> _TEXT EXCERPT_
-- -- --
The Cottagers will hold a sale at Hartford Park in Oak Bluffs on Friday, Aug. 2 for the benefit of the Martha’s Vineyard Hospital. Their tables will include gifts, food, white elephants, grabs, hot dogs and tonic. Mrs. John J. Goldsberry is serving as general chairman, Miss Dorothy West, Mrs. Frederick White, Mrs. Wilmer Lucas, and E. W. Finley, who is president of the Cottagers.
There will also be tables in charge of the following: Mrs. David Rappaport, special benefit, a doll; miscellaneous, Mrs. Herbert G. Louis; aprons, Mrs. Anna M. Ryan.
Students and faculty of the former summer School of Creative Arts on West Chop are having a reunion on the Vineyard, from August 20 to 22. Now in their 40s, 50s and 60s, participants will visit the school sites and reminisce about their summers spent at the school on the Island. They will also teach and participate in arts classes and perform for and with each other.
The Creative Arts Committee of Oak Bluffs is now featuring a well rounded cultural and social program for all school-age children in the Tivoli Building.
Through the help of specialists vacationing on Island, the following program is available for young members:
Swimming lessons twice a week under the able tutorship of Mrs. Madelon Stent, educational instructor at Columbia University; Mrs. Connie Koefoed, New York city Board of Education instructor; and Bill Julian, well known sportsman from New York.
Matthew A. Henson, who is visiting the Powell family in Oak Bluffs for a few weeks, proclaims with twinkling eyes that he is too young now to go on Arctic explorations. He accompanied Admiral Peary on eight expeditions, was the first man to arrive at the North Pole and to raise the American flag there. He received an honorary degree of master of science from Morgan University in Baltimore ten years ago, and from Howard University in Washington this year. He also received an engraved watch this year from the Explorers Club in New York.
-- -- --
> _RAW DATA_

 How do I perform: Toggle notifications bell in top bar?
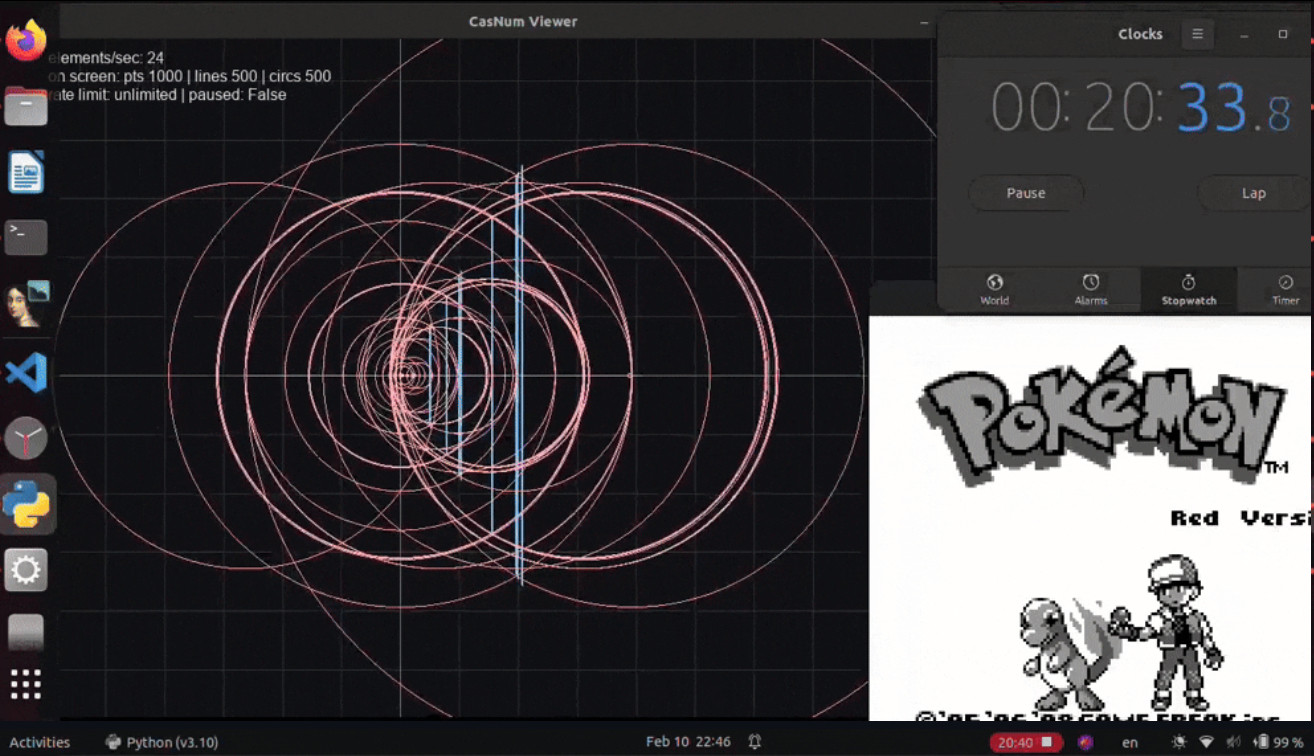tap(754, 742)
-- -- --
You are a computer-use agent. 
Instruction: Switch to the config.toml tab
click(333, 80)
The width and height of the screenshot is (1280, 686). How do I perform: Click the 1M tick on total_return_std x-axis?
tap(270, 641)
-- -- --
> _TASK 1_
Answer these questions from the Vineyard news column:
(a) Who is president of the Cottagers?
(b) In what building is the Creative Arts Committee of Oak Bluffs holding its program for school-age children?
(c) On how many expeditions did Matthew A. Henson accompany Admiral Peary?
> _TASK 2_
Write out the part of the Vineyard news column starting at "There will also" and ending at "the Tivoli Building.", word for word.
The material placed after the text comes from an unrelated source.

> _ANSWER AREA 1_
(a) E. W. Finley
(b) The Tivoli Building
(c) Eight

> _ANSWER AREA 2_
There will also be tables in charge of the following: Mrs. David Rappaport, special benefit, a doll; miscellaneous, Mrs. Herbert G. Louis; aprons, Mrs. Anna M. Ryan.
Students and faculty of the former summer School of Creative Arts on West Chop are having a reunion on the Vineyard, from August 20 to 22. Now in their 40s, 50s and 60s, participants will visit the school sites and reminisce about their summers spent at the school on the Island. They will also teach and participate in arts classes and perform for and with each other.
The Creative Arts Committee of Oak Bluffs is now featuring a well rounded cultural and social program for all school-age children in the Tivoli Building.